5 Home
Tissevert edited this page 5 months ago

Chaoui

Here are a few resources to document how to use the application chaoui.

A typical view of Chaoui editing a document

This is the main view of chaoui while editing an ALTO file. The text is rendered in the browser according to the geometry documented in the ALTO file. You can see a very tiny menu bar with only two menus : ‘file’ and ‘help’. The tool bar displays the position and name of the current file, the value of the «quality threshold», the current mode and the zoom section.

File Menu

The file menu

The file menu allows loading and saving the two types of files that chaoui handles : ALTO files representing documents and «scoriae» files representing blacklists of word IDs to delete. Scoriae files are technically CSV files, they can be opened in any spreadsheet application or text editor.

Tool bar

Position

The position section of the toolbar

All the loading functions of the file menu allow selecting as many files as you want. In general, you are hence working on a set of files. This indicator in the tool bar shows the rank of the current file within the selection as well as the name of the corresponding file. Note that the file name is read only and only depends on the files you’ve selected in the file browser dialog that opened; but the rank is an input that lets you pick the file you want to open, either by clicking the arrows or by directly typing the rank of the file you want to reach.

Note that the keybord «Left» and «Right» arrows also let you browse the set of selected files.

Quality threshold

The quality threshold selector of the toolbar

While rendering the text, chaoui will highlight some words with a blue background. This means that the corresponding <String> elements in the original ALTO file have a low quality indicator (WC attribute) in the output of the OCR. This input lets you pick the lowest value you still consider «ok». All words with a WC attribute value below this level will be considered of «low» quality.

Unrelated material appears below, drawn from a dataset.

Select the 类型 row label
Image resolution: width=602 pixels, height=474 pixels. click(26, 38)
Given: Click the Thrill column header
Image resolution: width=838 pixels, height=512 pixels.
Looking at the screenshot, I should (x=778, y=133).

Some low quality words in a paragraph

Note that the OCR can attribute low quality values to perfectly recognized words and, on the opposite, have a good confidence in words it nonetheless failed to read. The quality threshold is a number between 0 and 1, reflecting the values found in the WC attributes. A threshold of 0 disables this feature in practice, since all words have a WC attribute ≥ 0.

Modes

The mode selector

By default, chaoui will only display ALTO files, allowing you to browse and inspect the geometry of their content. This selector allows to switch between this mode two others. The edition mode will let you mark words for deletion (read more about the edition process) and the block-order mode will put the <TextBlock>s elements of ALTO into focus and display the (linear) order they appear in the ALTO file.

Zoom

The mode selector

Finally, the zoom section of the toolbar lets you choose between three zooming strategies :

  • fit width : all the pages will be zoomed to occupy exactly the width available in your browser, regardless of their own width in the original ALTO documents
  • custom zoom : the number input in the middle represent an arbitrary proportionality ratio used to render the pages. All pages will be rendered with the same ration in this mode
  • fit height : all the pages will be zoomed to occupy exactly the height available in your browser, regardless of their own height in the original ALTO documents

Note that the two «fit» strategies will result in a zooming ratio that may vary from page to page if all the files selected don’t have the same dimensions : an approximation of this ratio rounded to the closest multiple of 10 will be displayed in the custom zoom input automatically.